The dog days of summer arrive early this year, as Arizona Onstage Productions presents a July run of the musical Bark! It's a family-friendly but not childish show in which all the characters are dogs. No, not real dogs--you can hear that on a notorious old Sinatra record--but people singing life stories from the canine point of view.

Think of it as composer David Troy Francis' way of lifting his leg on Andrew Lloyd Webber's Cats.

"I actually left that one at intermission," says Francis, who spends most of the season as a classical pianist performing American works. Every year, though, he takes on a different kind of project, and about five years ago, that turned out to be writing songs for somebody else's short film about dogs. "I loved the songs so much that I went to my friend Robert Schrock, the creator of Naked Boys Singing, and asked if he thought I could turn it into a musical."

Schrock saw potential; the two, along with an assortment of lyricists and director-choreographer Kay Cole, developed the show, which opened in Los Angeles in 2004 for an anticipated 12-week run, but didn't close until two years later.
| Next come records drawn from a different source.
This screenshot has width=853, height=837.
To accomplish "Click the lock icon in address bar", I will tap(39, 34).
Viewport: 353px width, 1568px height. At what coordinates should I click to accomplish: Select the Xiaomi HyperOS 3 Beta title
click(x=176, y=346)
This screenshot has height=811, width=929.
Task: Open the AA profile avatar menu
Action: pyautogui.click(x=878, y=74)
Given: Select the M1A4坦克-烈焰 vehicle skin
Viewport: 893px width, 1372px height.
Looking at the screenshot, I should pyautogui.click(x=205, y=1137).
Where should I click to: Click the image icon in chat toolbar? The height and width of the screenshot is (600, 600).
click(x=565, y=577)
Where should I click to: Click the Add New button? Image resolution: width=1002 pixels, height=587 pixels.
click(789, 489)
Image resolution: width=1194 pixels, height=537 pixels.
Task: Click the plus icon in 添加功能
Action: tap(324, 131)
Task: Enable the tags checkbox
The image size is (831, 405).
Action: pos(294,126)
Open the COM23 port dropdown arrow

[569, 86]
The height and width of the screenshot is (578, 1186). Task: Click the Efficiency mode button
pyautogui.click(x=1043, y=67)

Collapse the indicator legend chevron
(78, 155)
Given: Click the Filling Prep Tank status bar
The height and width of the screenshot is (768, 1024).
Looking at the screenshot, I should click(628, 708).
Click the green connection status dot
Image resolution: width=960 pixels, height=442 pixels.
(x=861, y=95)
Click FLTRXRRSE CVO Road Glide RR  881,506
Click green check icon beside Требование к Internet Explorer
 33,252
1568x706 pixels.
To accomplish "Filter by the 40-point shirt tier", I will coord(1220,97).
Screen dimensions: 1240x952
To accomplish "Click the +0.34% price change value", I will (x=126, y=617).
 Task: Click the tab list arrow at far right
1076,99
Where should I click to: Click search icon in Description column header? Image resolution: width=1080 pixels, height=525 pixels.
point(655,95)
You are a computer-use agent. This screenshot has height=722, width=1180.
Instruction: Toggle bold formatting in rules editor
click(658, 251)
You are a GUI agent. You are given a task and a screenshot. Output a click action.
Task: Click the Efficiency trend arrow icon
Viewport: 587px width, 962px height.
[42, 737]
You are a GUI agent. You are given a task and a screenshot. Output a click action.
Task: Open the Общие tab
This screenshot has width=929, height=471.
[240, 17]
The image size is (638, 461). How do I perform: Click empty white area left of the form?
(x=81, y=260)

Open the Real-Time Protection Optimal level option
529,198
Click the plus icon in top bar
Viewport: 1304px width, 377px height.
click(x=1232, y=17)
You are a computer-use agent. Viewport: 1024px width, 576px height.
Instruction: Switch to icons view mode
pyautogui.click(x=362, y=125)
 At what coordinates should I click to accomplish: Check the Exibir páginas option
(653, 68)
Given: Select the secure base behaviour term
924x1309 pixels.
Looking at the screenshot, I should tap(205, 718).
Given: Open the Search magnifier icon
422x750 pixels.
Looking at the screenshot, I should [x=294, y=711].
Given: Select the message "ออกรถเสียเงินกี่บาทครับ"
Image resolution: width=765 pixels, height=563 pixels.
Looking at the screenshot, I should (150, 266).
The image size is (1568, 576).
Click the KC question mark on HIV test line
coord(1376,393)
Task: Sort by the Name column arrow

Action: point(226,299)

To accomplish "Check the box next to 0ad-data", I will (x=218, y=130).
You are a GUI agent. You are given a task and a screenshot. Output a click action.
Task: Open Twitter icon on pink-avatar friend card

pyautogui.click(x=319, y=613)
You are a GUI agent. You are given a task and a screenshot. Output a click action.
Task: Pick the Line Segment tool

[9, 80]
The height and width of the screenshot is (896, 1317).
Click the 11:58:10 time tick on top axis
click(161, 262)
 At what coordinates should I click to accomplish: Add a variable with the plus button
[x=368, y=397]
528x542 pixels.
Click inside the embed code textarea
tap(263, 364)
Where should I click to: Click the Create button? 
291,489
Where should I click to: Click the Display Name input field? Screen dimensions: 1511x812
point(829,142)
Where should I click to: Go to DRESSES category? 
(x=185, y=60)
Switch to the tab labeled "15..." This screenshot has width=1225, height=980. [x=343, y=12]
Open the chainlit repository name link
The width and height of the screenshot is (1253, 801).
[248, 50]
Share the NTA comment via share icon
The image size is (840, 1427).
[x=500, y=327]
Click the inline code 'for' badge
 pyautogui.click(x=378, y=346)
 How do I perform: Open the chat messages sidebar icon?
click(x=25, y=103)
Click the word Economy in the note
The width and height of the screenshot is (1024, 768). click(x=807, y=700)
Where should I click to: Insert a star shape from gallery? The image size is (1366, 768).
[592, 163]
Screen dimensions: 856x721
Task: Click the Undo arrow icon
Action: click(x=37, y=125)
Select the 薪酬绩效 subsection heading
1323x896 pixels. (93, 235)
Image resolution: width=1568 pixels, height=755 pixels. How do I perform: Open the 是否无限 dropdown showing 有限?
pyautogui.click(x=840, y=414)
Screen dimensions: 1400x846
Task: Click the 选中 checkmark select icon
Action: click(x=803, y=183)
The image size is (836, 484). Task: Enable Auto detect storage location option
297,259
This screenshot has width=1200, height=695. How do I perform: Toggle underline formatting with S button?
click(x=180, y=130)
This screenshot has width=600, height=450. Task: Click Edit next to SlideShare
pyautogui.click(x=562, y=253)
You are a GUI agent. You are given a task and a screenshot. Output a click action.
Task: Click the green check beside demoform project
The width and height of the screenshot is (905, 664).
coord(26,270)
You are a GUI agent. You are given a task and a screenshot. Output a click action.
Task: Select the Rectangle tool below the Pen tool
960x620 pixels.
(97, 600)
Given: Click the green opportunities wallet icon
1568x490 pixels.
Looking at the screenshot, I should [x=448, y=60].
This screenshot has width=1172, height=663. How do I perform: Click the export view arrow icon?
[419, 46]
Francis wound up using only two songs from the film, and composed everything else afresh in styles ranging from ballads to salsa to rap.

Francis is preparing Bark! for an off-Broadway production and has, he says, turned down more than 300 requests from small theaters across the country to mount their own versions. But Francis has been curious to see how the show will play between the coasts, so he has licensed it for test runs in only three communities--including Tucson. "We're trying to get it right so when we get our one shot in New York, we're not crucified," Francis says.

Arizona Onstage's Kevin Johnson braced himself for the worst when he went to see a friend in the Los Angeles production last summer.

"Singing dogs? Gross! That's something you'd see at a theme park," says Johnson, who himself put in a few years of doing shows at theme parks. "But by the second or third number, I realized the sincerity of the score was way beyond what I'd expected. It's not Einstein material, but it's clever and cute, and surprisingly difficult to learn."

Bark! is song-driven rather than plot-driven, but Johnson says it's more than just a revue. "We've got six dogs with distinct personalities that we get to know through the songs," he says. "In rehearsals, we've been working so much on the characters."

Still, the fact remains that these characters are dogs, creatures who howl with sirens and pee on things and have other annoying habits. "Some of the people in this cast have doctorates, and I'm making them drag their butts across the floor," Johnson says. "But they do it so sincerely."

Much rehearsal time has been given over to serious discussions of whether to pronounce a certain frequently occurring word "whizzing" or "whizzin'." This is not a show that Johnson and his cast take lightly.

Nor should they. Although much of the material is the goofy stuff you'd expect dogs to sing and dance about, some of the songs revolve around more serious issues, including the need for companionship and the necessity of fantasy escape from abusive relationships.

Says composer Francis, "There's a song in the show with a dog singing, 'I am a terrier from Mars.' That was inspired by this petite black woman who would always come down the street by a restaurant where my lover and I eat a lot, and she'd have vociferous arguments with the parking meters. She's been so abused in her life that she's created an alternate reality. So that turned into a song where a dog is tied to a chain, and this is how he's chosen to escape, imagining that he's from Mars and has all these adventures. The show is about the way we view others, and how we treat them."

Francis notes proudly that Bark! has been endorsed by the Humane Society of the United States, the first time that organization has endorsed a commercial entity. Opening night of the Tucson run will serve as a Humane Society benefit, and every night, photos of immediately adoptable dogs will be displayed in the lobby. "We couldn't have the actual dogs there," Johnson explains, "because the travel back and forth would probably be traumatic for them, and they'd make noise during the show, and we'd never get the smell out of the lobby."

Bark! is a sort of anti-Cats, and not just because it's about dogs. It's designed to be an intimate show, without stage spectacle, and Johnson is not even dressing his cast in doggie suits. "Just a little makeup on the nose," he says. "It's not like The Lion King, with huge masks. They don't even have tails or floppy ears--unless they already have floppy ears."

Johnson stresses that although Arizona Onstage Productions has heretofore specialized in grown-up material--musicals about homosexuals, murderous starlets, presidential assassins, brain tumors and dead people--children are more than welcome at Bark!

"Parents should know that it doesn't have a squeaky-clean G rating," Johnson warns. "It uses the word 'bitch' and talks about pissing on cats, but it doesn't use the f-word."